What is required> The answer must be every line below that contains the string "element".

Data for review>
_ _ _ _ _
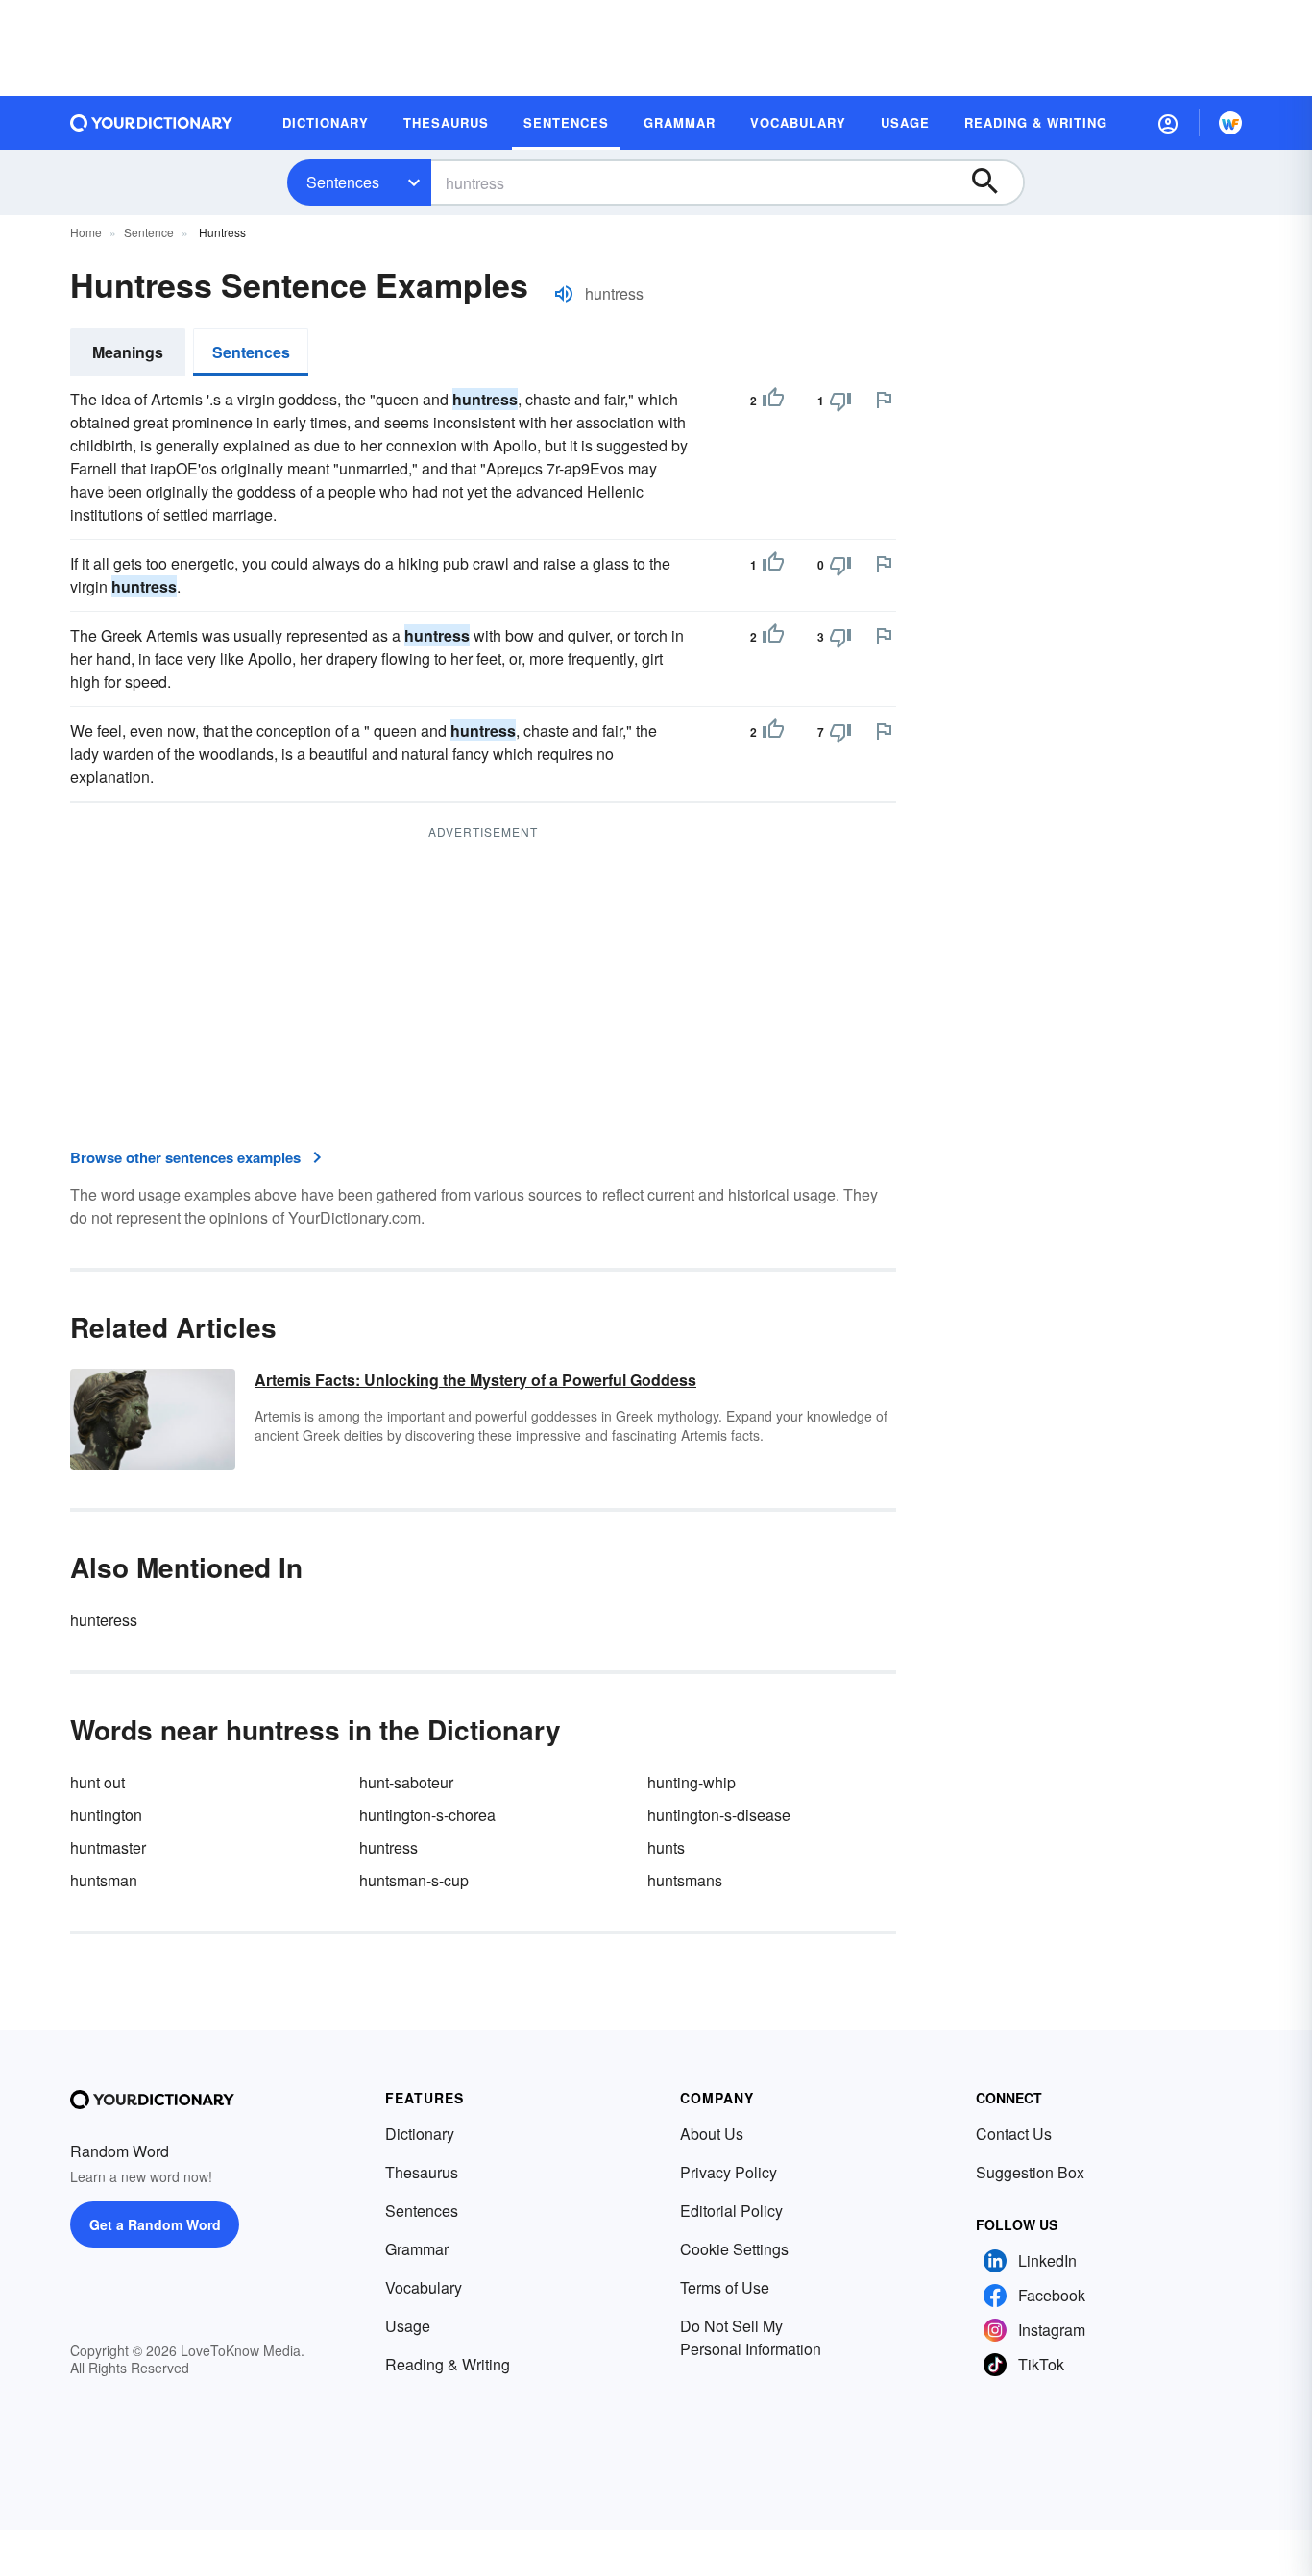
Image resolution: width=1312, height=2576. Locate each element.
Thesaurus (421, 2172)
_ _ _ _ _
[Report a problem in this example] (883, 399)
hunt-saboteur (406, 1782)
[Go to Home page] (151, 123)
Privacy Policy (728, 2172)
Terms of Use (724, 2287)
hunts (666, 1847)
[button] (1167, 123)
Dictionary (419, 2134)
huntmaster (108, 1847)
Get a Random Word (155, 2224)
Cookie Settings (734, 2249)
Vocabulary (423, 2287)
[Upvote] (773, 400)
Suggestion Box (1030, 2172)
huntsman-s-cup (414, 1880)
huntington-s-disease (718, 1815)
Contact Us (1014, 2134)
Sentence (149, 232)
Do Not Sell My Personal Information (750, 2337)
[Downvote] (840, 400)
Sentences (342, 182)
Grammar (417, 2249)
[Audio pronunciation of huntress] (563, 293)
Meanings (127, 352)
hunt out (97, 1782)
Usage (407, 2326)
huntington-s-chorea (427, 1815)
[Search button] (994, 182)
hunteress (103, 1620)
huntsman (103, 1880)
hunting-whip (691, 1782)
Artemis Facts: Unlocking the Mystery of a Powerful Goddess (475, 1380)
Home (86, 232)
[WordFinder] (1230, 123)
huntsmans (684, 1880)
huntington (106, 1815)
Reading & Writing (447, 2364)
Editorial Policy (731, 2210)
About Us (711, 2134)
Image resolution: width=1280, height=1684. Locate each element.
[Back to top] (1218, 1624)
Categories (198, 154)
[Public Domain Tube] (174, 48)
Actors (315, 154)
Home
_ _ _ _ _
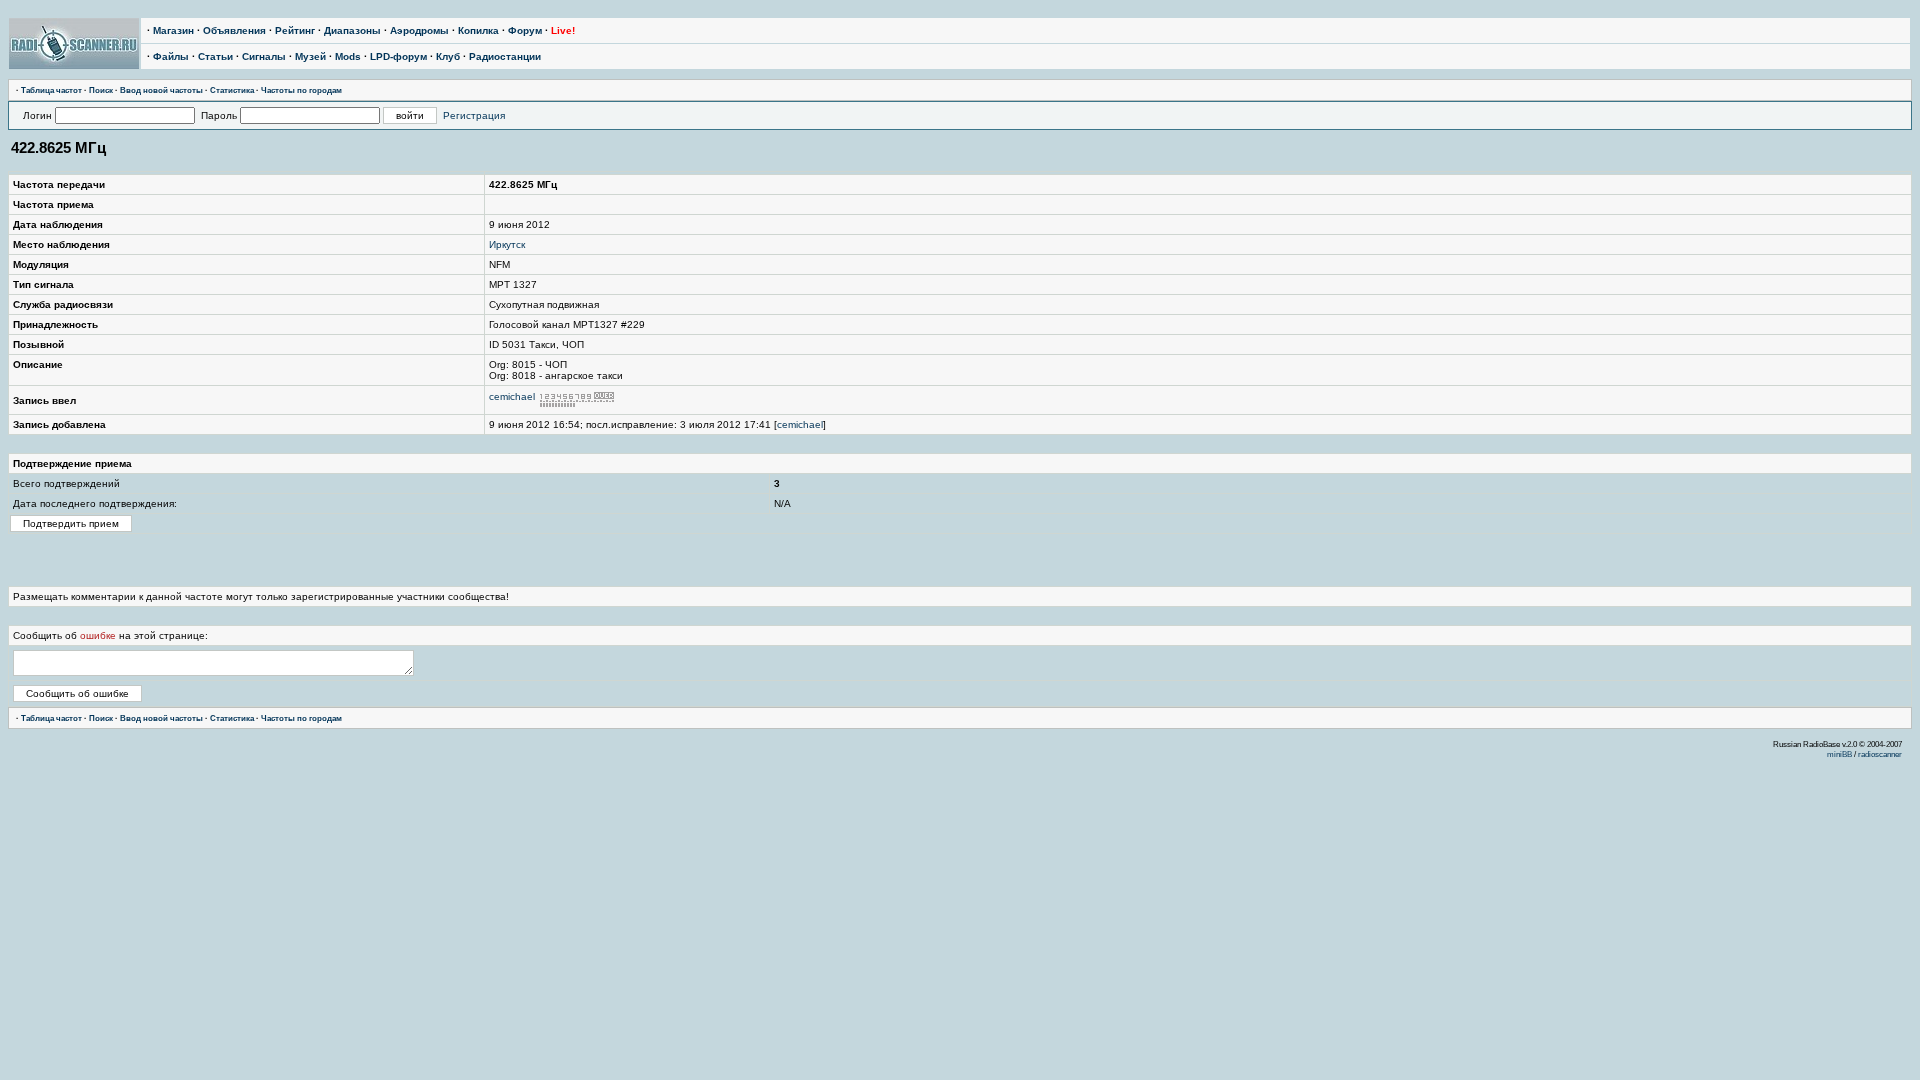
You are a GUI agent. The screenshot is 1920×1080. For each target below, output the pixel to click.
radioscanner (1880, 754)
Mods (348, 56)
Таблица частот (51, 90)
_ _ _ _ _
Solution to this task>
Image resolution: width=1312, height=2576. Locate each element.
Image resolution: width=1280, height=1684. Locate each element.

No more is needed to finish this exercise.